In fact, Tubi had its highest quarterly viewership in the fiscal second quarter, with total viewing time up 41% year-on-year, while December alone was the highest TVT and highest user month ever. These trends have continued early into the third quarter as Tubi adds viewers and content to the platform. At Fox Entertainment, Rob Wade has settled into his new role as CEO and has already launched two of the season's biggest hits. Accused ranked as the most watched debut on any broadcast or cable network in two years. Special Forces: World's Toughest Test is this season's number one unscripted program. Further, Fox Entertainment recently announced a multiyear extension with Hulu of our long-standing content licensing agreement, which bolsters Fox's streaming audience and provides Hulu with a key point of differentiation in a crowded streaming world.
Turning to Fox News Media, the Fox News Channel ended the second quarter as the most-watched cable network in total day and in prime time, while maintaining its lead as the most-watched cable news network, beating CNN and MSNBC combined in both total viewers and demo in the quarter for both prime and total day. The Fox Business Network ended the quarter as the most-watched business cable network, beating CNBC in total viewers through the business day and market hours for the third consecutive quarter. Fox Nation accelerated subscriber growth over the last quarter and last year, and had the best quarter ever for engagement in terms of hours viewed, no doubt driven by brilliant, fresh content like Yellowstone: One-Fifty. Looking at the distribution side of our business, we have now completed most of the deals expiring in the first year of our multiyear affiliate renewal cycle.

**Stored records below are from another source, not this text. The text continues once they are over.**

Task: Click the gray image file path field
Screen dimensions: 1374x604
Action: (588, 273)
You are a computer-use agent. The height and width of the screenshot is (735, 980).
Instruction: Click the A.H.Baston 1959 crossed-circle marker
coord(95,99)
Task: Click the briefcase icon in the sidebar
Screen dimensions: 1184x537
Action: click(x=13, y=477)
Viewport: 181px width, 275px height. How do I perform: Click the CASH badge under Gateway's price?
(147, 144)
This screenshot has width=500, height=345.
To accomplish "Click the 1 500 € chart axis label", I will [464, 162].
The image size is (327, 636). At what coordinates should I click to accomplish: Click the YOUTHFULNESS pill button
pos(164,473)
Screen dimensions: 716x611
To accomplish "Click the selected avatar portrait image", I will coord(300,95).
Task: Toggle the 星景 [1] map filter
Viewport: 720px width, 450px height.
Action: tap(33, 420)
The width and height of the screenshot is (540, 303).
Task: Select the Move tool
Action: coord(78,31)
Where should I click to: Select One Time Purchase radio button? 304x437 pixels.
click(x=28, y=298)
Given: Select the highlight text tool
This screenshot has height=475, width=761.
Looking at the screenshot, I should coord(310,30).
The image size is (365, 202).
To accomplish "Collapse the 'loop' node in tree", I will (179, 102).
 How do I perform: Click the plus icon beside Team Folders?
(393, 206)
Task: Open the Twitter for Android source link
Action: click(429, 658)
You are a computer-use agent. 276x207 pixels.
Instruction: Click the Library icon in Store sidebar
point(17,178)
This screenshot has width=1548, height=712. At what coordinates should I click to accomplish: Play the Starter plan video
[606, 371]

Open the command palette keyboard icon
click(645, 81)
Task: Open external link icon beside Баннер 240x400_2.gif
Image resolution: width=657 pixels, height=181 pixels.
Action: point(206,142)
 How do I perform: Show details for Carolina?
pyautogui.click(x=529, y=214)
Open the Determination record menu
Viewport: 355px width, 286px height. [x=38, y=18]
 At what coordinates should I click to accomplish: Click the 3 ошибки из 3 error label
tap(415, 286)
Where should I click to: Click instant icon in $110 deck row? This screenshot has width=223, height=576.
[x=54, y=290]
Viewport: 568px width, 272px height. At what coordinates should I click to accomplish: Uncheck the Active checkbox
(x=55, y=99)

The results confirm the confidence we have in monetizing our leading brands and content, and we are pleased that the market recognizes the value that Fox delivers to their offerings. It has been a truly strong quarter, one that showcased the very best of Fox and has shown that the underlying performance of Fox is exceptionally healthy. Looking ahead, into this third fiscal quarter, our top line will, of course, be aided by a record Super Bowl. We are still seeing solid national demand for our news and sports platforms, growth in the Tubi KPIs, and we are encouraged to see multiple ad categories pacing strongly positive at our local stations. Before handing the call over to Steve, I wanna add some perspective to the Fox story.
In the almost four years since the spin, Fox has grown and flourished while pursuing a simple strategy, a core business of trusted brands that delivers consistent and substantial audiences and a portfolio of digital growth initiatives that scale over time. With our focused sports and news franchises, we have taken a differentiated approach, choosing to serve our audience primarily through the pay TV ecosystem, which optimizes the delivery and value of live programming. Our ability to drive our business and execute our strategy is underpinned by a number of accomplishments. For example, our affiliate and advertising revenue growth is driven by our pricing power, reinforced by regularly delivering large-scale audiences and uniquely providing exclusive content to our pay TV distributors.
This approach has led to nearly $2 billion in affiliate revenue growth and over $1.3 billion in advertising revenue growth since the spin in 2019. By focusing on live content, our core Fox brands have been able to run sharply counter to the broader trend of linear TV. We can see this by looking at consumption trends. Over the past 10 years, consumption of Fox Sports events is up 18%, and consumption of Fox News is up 28%. Our portfolio of sports rights is secure and is the best out there, with the vast majority of them locked up for the foreseeable future. Our NFL rights, the single best package in all of television, extends through the 2033 season.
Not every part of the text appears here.